Records of locating words and elements:
********
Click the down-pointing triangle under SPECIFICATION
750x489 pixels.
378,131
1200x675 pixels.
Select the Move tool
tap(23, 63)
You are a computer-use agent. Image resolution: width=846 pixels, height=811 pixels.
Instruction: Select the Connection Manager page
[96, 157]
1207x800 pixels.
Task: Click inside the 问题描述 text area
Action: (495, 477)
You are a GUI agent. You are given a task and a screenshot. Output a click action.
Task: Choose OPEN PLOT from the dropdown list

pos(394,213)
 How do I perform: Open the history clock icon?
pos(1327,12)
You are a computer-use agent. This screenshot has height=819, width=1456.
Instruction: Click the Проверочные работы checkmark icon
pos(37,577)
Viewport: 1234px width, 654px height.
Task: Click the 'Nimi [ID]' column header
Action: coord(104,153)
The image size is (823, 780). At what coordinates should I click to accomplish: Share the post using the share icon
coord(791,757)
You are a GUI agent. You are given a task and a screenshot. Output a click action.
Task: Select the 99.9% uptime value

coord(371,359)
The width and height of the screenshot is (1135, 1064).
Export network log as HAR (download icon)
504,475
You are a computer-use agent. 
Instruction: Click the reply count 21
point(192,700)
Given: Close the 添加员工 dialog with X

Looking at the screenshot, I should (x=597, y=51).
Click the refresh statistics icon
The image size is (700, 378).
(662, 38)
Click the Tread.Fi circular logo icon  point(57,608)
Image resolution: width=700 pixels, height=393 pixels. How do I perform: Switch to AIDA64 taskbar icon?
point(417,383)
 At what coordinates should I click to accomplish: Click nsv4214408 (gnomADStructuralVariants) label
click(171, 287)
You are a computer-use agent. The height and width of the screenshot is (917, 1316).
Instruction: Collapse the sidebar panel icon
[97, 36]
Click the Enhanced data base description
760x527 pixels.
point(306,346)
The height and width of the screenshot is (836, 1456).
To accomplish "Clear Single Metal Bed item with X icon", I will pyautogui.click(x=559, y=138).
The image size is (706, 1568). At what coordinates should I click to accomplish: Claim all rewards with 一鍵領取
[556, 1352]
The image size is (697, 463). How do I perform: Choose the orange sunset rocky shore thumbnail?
********
What you will do
Reproduce all of the entries above without any changes.

Complete response
Click the down-pointing triangle under SPECIFICATION
750x489 pixels.
378,131
1200x675 pixels.
Select the Move tool
tap(23, 63)
You are a computer-use agent. Image resolution: width=846 pixels, height=811 pixels.
Instruction: Select the Connection Manager page
[96, 157]
1207x800 pixels.
Task: Click inside the 问题描述 text area
Action: (495, 477)
You are a GUI agent. You are given a task and a screenshot. Output a click action.
Task: Choose OPEN PLOT from the dropdown list

pos(394,213)
 How do I perform: Open the history clock icon?
pos(1327,12)
You are a computer-use agent. This screenshot has height=819, width=1456.
Instruction: Click the Проверочные работы checkmark icon
pos(37,577)
Viewport: 1234px width, 654px height.
Task: Click the 'Nimi [ID]' column header
Action: coord(104,153)
The image size is (823, 780). At what coordinates should I click to accomplish: Share the post using the share icon
coord(791,757)
You are a GUI agent. You are given a task and a screenshot. Output a click action.
Task: Select the 99.9% uptime value

coord(371,359)
The width and height of the screenshot is (1135, 1064).
Export network log as HAR (download icon)
504,475
You are a computer-use agent. 
Instruction: Click the reply count 21
point(192,700)
Given: Close the 添加员工 dialog with X

Looking at the screenshot, I should (x=597, y=51).
Click the refresh statistics icon
The image size is (700, 378).
(662, 38)
Click the Tread.Fi circular logo icon  point(57,608)
Image resolution: width=700 pixels, height=393 pixels. How do I perform: Switch to AIDA64 taskbar icon?
point(417,383)
 At what coordinates should I click to accomplish: Click nsv4214408 (gnomADStructuralVariants) label
click(171, 287)
You are a computer-use agent. The height and width of the screenshot is (917, 1316).
Instruction: Collapse the sidebar panel icon
[97, 36]
Click the Enhanced data base description
760x527 pixels.
point(306,346)
The height and width of the screenshot is (836, 1456).
To accomplish "Clear Single Metal Bed item with X icon", I will pyautogui.click(x=559, y=138).
The image size is (706, 1568). At what coordinates should I click to accomplish: Claim all rewards with 一鍵領取
[556, 1352]
The image size is (697, 463). How do I perform: Choose the orange sunset rocky shore thumbnail?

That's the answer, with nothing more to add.